Coronavirus

Gli effetti collaterali dello smart working

Uno degli effetti collaterali dello smart working è l’affaticamento da zoom che fa male alla salute del cervello al quale si richiede maggiore concentrazione

Gli effetti collaterali dello smart working

Questo periodo di quarantena in cui dilaga lo dallo smart working, uno degli effetti collaterali è “l’affaticamento da zoom”.

Si chiama così lo stress e l’affaticamento derivante dall’utilizzo di app che offrono la possibilità di riunioni e meeting a distanza, come appunto la nota applicazione Zoom per smartphone. Questo effetto collaterale fa male alla salute del nostro cervello. L’allarme è stato segnalato dall’edizione internazionale del National Geografic che ne ha dedicato un approfondito articolo. Le videochiamate nel periodo del lockdodown sono molto diffuse, non solo per lavoro, ma anche per conversare con amici e parenti lontani. Esse sottraggono l'aspetto non verbale che è alla base delle interazioni con le altre persone. Costringono gli interlocutori a focalizzarsi maggiormente sulle parole.

Normalmente il cervello, durante una conversazione o meeting, tende a concentrarsi in parte sulle parole pronunciate e in parte si focalizza sul significato aggiuntivo apportato dai segnali non verbali come la mimica facciale, i gesti delle mani. Durante invece una videochiamata o un meeting a distanza, l’aspetto non verbale viene alterato. Ciò fa richiedere al nostro cervello maggiore concentrazione. È come se si chiedesse al nostro cervello di interpretare ciò che una videochiamata non fa rilevare della persona che è impegnata a parlare. I gesti delle mani o altri segnali del corpo nel corso di una videochiamata non emergono perché spesso non inquadrati. A ciò si aggiunge la scarsa qualità del video soprattutto quando viene effettuata con uno smarthphone.

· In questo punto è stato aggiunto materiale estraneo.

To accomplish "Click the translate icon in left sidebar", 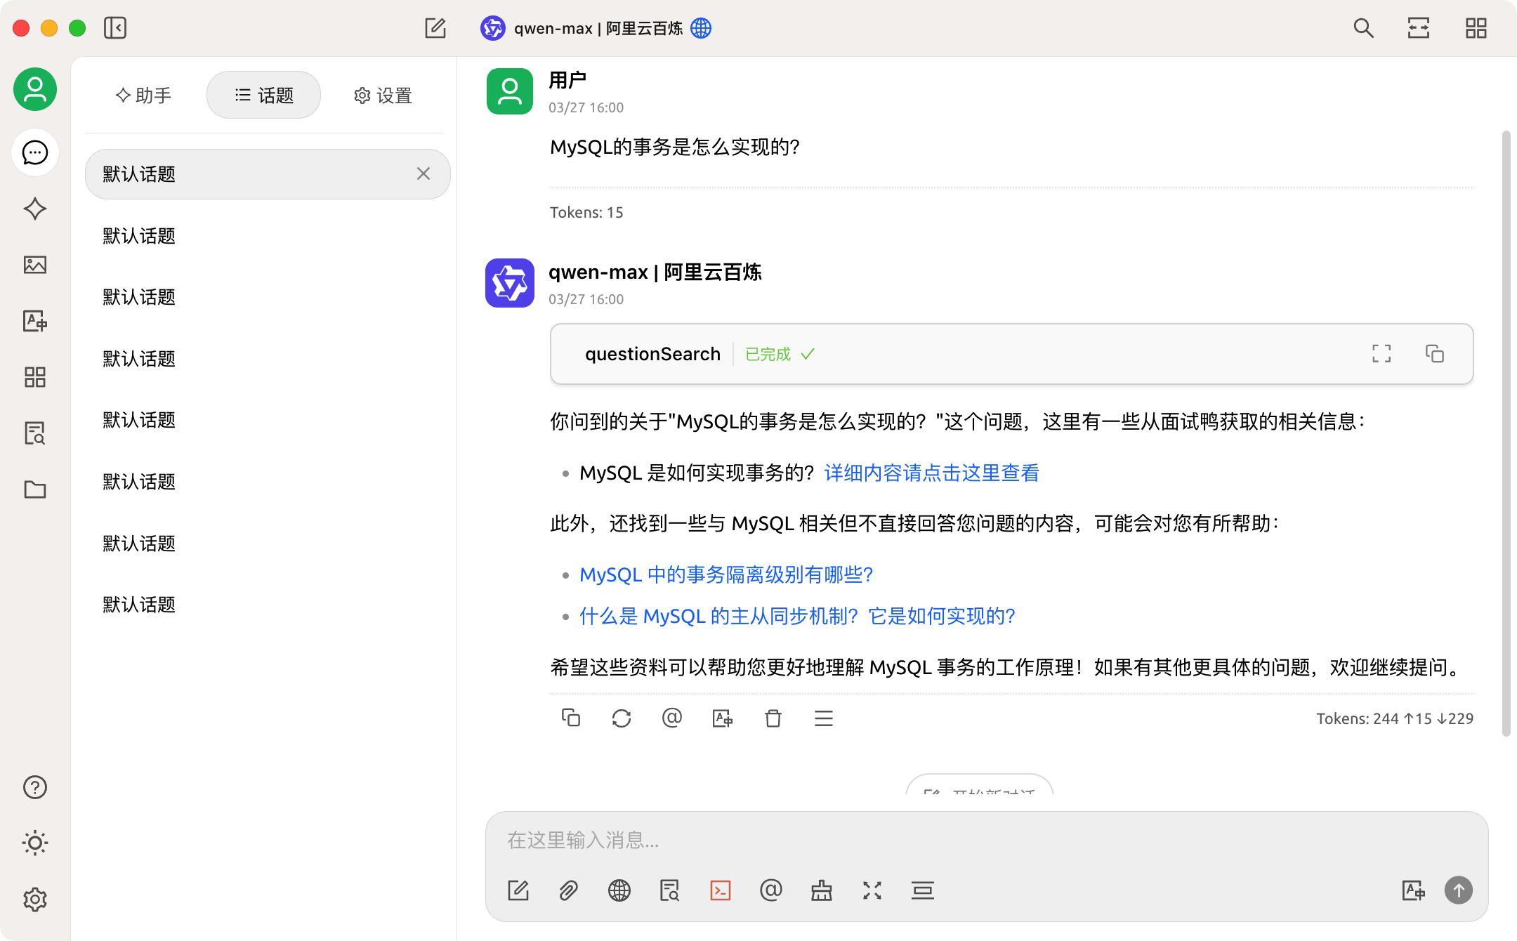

Per chi è veramente dipendente da questi "segnali non verbali", l’esperto di cyberpsicologia della Virginia's Norfolk State University, Andrew Franklin, sostiene che ciò può essere un grosso problema non averli. La situazione si complica quando vengono effettuate videochiamate di gruppo. Quando accade ciò il cervello tende ad affaticarsi ancora di più perché deve lavorare maggiormente. La vista della galleria, in cui appaiono tutti i partecipanti alla riunione, infatti mette alla prova la visione centrale del cervello costringendola a decodificare così tante persone contemporaneamente. In realtà il cervello non riesce a concentrarsi su nessuno in maniera significativa e spesso nemmeno su chi sta parlando.

Le videochiamate però hanno un risvolto positivo in chi soffre di problemi dello spettro autistico. Per questi soggetti emerge che talvolta, ma non in tutti i casi riscontrati, le videochiamate e le riunioni a distanza tramite app come Zoom possono essere meglio di quelle di persona.

Questo avviene perché c’è meno confusione percepita e si parla uno alla volta.